It's not the worst movie, but it's not the best either. And the worst thing art can be is mediocre. If the movie were more ludicrous, more absurd, more insane, more melodramatic, it would be highly entertaining. Or if it were less polished, more dirty, more intense, more meditative, it would be a decent effort. Adversely, it really has no reason to exist. Especially not in the world of film festivals. You have John Goodman turning in a spectacular performance, but it's a waste. You have Mark Wahlberg and Brie Larson doing solid work for nothing. Jon Brion supposedly co-composed the music, but there is no evidence of this at all. The soundtrack sounds like a parody of a 90's movie soundtrack with it's overabundant alt rock covers (in one scene in particular, the music is distractingly similar to the first Social Network trailer). The entire story is about this gritty, underground world, but they made it look pretty and polished and phony. It's like a lengthy, big budget car commercial.

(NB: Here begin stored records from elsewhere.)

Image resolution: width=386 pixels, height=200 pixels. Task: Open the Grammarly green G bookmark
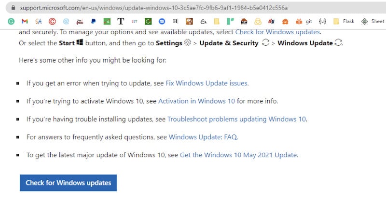tap(11, 21)
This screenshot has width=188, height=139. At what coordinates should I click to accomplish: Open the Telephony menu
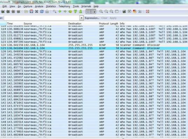pyautogui.click(x=64, y=6)
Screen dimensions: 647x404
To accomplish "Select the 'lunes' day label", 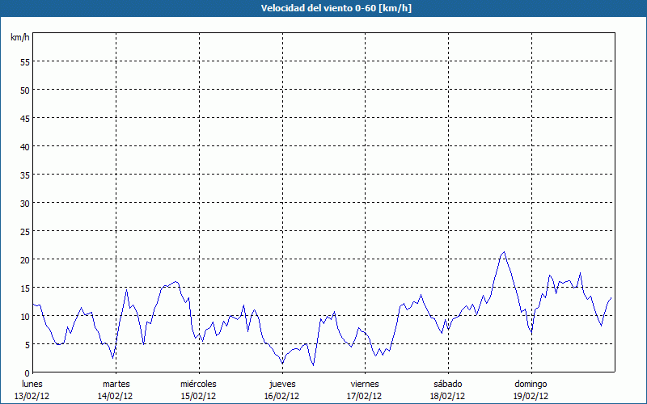I will (32, 384).
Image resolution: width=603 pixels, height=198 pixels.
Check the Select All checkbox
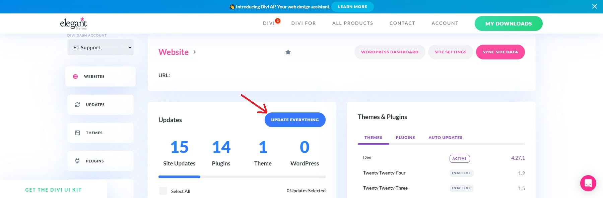click(163, 191)
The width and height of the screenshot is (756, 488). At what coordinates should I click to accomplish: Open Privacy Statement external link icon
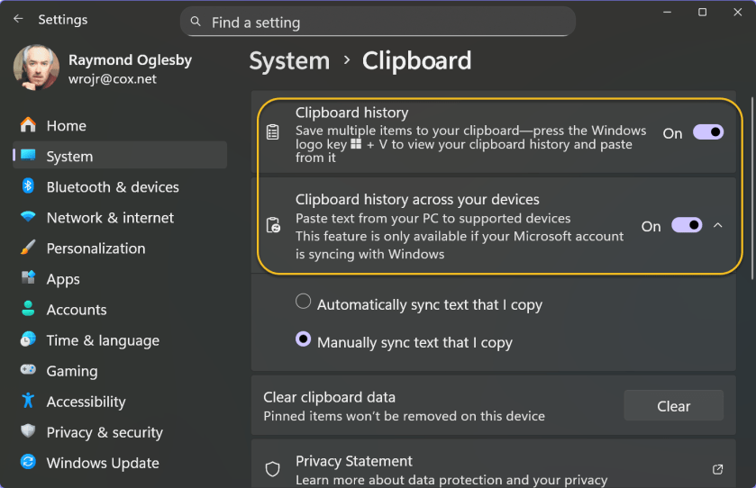[x=718, y=469]
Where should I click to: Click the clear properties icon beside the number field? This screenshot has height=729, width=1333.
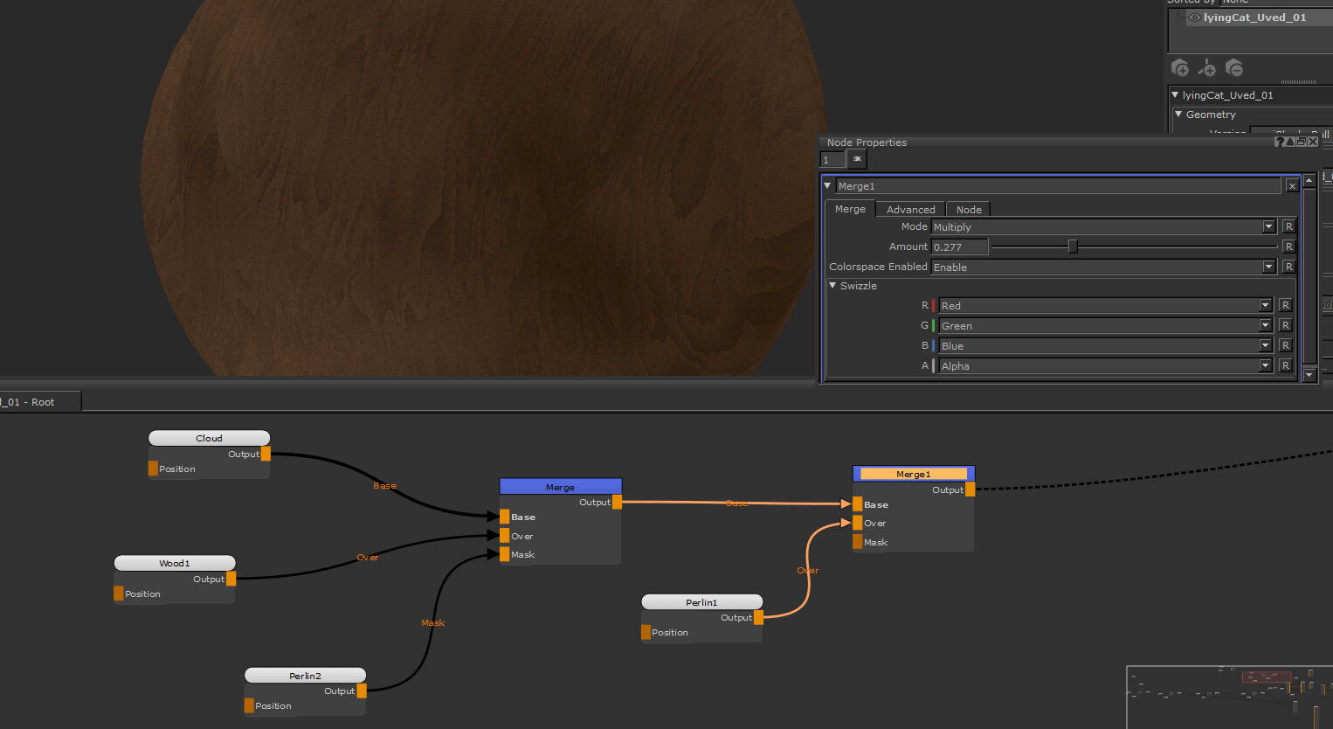tap(857, 159)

Why does any of this matter? It matters because it's not just fear of death or a fear of not living enough that makes people dive headfirst into cinema. It matters because people who love movies, truly love movies, are sick. And for those people fallen ill, movies are medicine. That is what is infuriating about Mark Wahlberg being praised as some kind of golden idol. The whole thing was just one big jerk off. It wasn't even about the movie. It was about rich people kissing each other's asses and jerking each other off. AFI Fest is a great festival, with many interesting movies and exciting events, but this particular one was disappointingly and transparently shallow.